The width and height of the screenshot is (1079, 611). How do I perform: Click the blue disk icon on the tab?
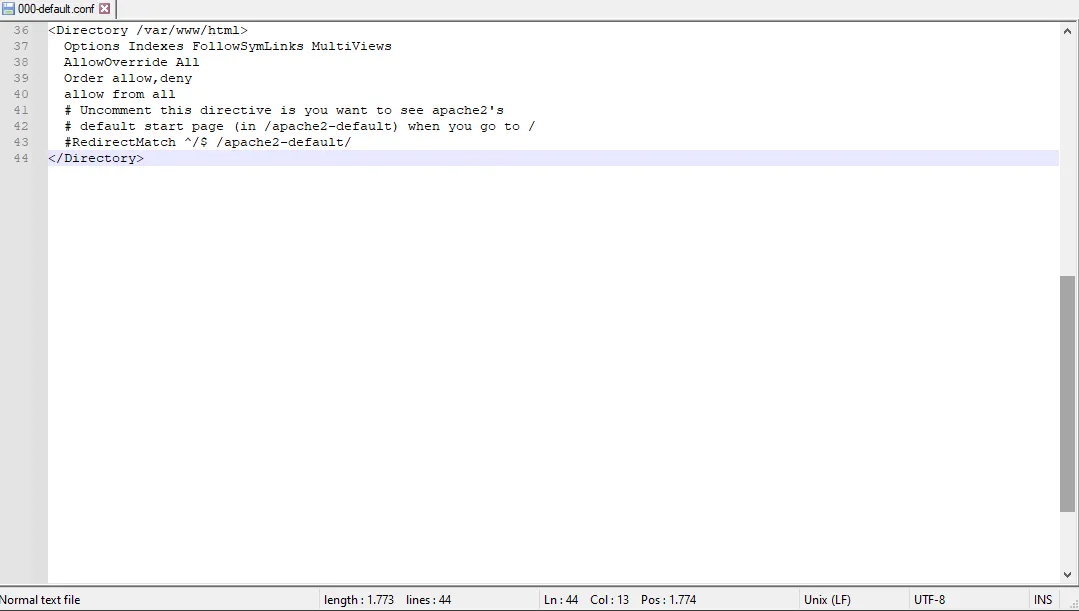[8, 9]
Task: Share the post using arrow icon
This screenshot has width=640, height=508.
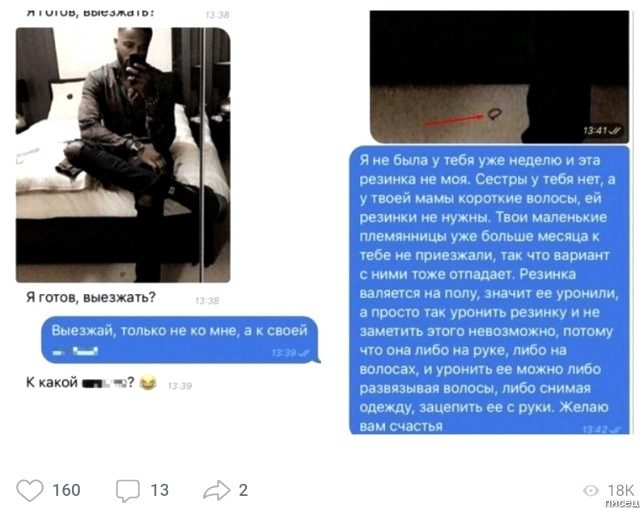Action: pos(217,490)
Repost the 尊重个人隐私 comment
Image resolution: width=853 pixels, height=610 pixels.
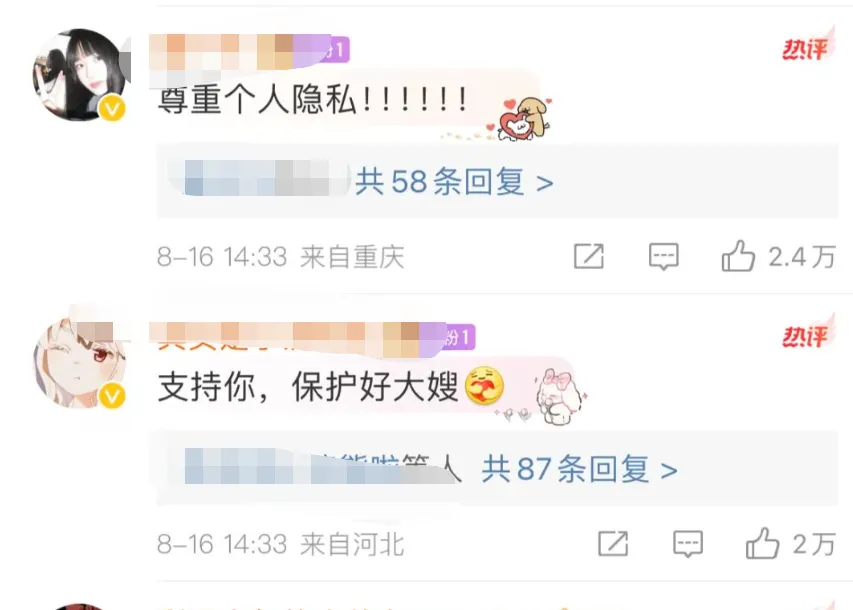click(x=589, y=256)
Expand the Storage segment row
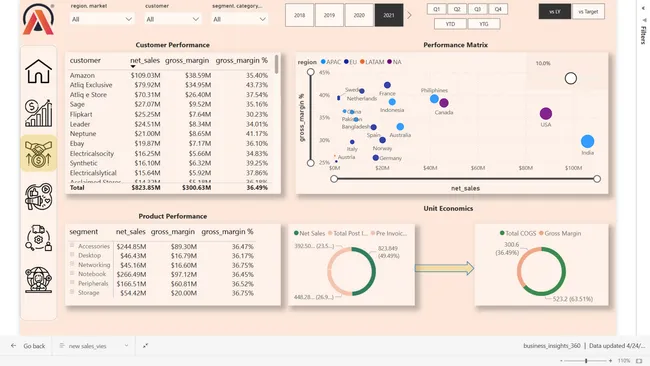Viewport: 650px width, 366px height. point(72,292)
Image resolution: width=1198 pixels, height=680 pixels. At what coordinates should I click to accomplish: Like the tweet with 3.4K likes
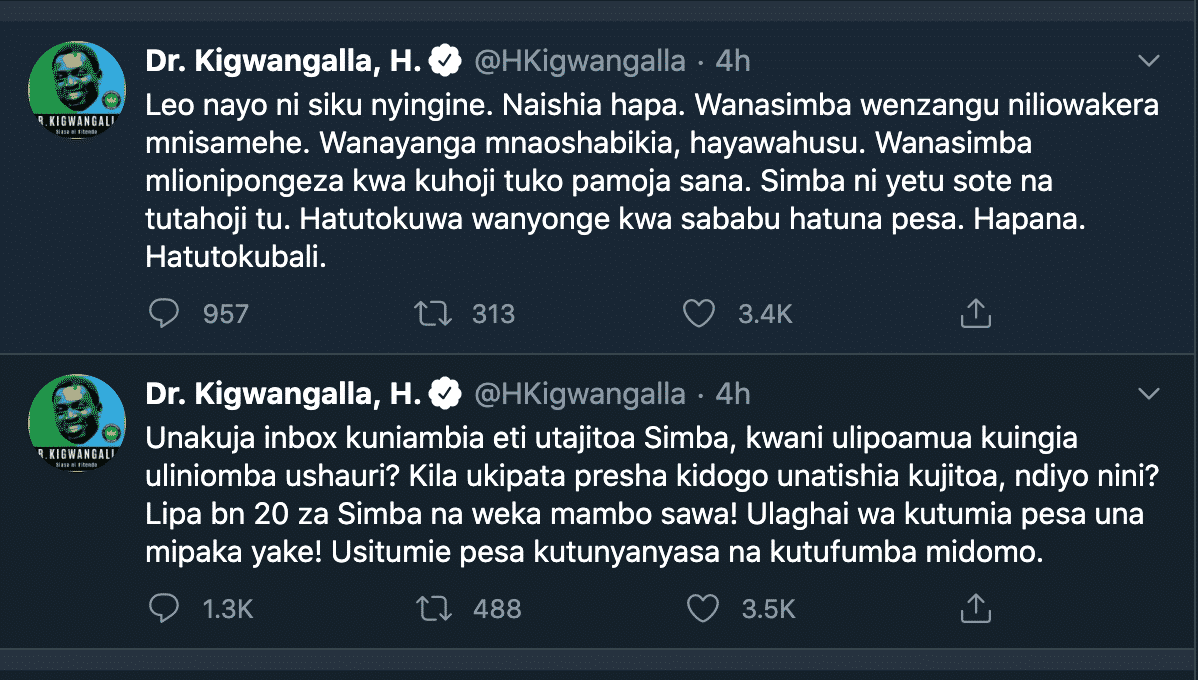tap(700, 314)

**INSTRUCTIONS FOR THE TASK:**
Write out the whole listing exactly, and drop the pictures.

**RESULT FOR THIS TASK:**
The width and height of the screenshot is (1079, 611). How do I perform: Click the blue disk icon on the tab?
[8, 9]
Task: Share the post using arrow icon
This screenshot has width=640, height=508.
Action: pos(217,490)
Repost the 尊重个人隐私 comment
Image resolution: width=853 pixels, height=610 pixels.
click(x=589, y=256)
Expand the Storage segment row
Viewport: 650px width, 366px height. point(72,292)
Image resolution: width=1198 pixels, height=680 pixels. At what coordinates should I click to accomplish: Like the tweet with 3.4K likes
tap(700, 314)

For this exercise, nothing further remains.